- _Written exercise_: Count the lines in the items below that contain the word "arrow". Reply with the number only.

---- Material for this exercise

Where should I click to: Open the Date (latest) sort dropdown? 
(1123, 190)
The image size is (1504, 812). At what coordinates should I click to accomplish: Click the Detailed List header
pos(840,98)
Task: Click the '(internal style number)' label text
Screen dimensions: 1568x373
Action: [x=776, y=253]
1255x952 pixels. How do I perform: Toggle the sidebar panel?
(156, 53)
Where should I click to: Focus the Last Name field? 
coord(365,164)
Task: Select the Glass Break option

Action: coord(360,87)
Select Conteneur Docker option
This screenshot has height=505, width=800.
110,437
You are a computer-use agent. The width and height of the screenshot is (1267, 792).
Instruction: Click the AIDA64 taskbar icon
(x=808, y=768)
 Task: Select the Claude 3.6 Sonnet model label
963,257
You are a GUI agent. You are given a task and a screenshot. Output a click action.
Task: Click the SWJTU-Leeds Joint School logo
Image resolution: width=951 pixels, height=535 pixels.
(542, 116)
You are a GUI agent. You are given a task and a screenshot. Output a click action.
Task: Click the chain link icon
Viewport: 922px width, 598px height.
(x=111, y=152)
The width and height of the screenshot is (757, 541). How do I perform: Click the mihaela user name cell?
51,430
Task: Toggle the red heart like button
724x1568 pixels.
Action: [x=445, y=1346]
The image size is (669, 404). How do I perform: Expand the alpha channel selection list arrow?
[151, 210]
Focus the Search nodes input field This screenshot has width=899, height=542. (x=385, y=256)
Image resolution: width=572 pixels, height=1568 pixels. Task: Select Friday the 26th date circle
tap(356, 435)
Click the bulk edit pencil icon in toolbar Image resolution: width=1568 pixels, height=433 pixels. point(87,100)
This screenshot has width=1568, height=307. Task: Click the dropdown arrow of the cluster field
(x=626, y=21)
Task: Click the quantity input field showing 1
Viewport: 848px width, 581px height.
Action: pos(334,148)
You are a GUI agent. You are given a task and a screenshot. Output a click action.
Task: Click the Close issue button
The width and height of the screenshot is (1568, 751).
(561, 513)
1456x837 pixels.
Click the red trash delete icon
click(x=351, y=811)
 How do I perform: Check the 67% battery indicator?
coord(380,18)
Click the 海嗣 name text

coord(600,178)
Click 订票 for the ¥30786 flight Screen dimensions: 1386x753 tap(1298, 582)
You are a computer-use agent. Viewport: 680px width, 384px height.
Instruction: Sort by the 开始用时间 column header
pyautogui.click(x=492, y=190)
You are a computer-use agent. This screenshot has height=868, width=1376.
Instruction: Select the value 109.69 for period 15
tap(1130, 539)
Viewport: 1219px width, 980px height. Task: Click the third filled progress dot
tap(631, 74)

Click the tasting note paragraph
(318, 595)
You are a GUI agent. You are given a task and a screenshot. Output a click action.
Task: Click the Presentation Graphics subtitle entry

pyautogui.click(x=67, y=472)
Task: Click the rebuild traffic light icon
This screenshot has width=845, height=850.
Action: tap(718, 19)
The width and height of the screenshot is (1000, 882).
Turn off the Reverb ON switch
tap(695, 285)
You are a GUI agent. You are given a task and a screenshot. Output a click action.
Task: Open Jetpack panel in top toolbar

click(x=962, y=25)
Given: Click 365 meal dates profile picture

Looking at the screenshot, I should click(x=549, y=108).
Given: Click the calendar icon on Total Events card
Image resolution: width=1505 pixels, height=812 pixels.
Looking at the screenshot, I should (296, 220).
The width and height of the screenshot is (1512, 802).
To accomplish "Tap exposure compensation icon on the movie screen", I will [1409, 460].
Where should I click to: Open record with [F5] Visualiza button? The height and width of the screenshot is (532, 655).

--------

- _Solution to this task_: 2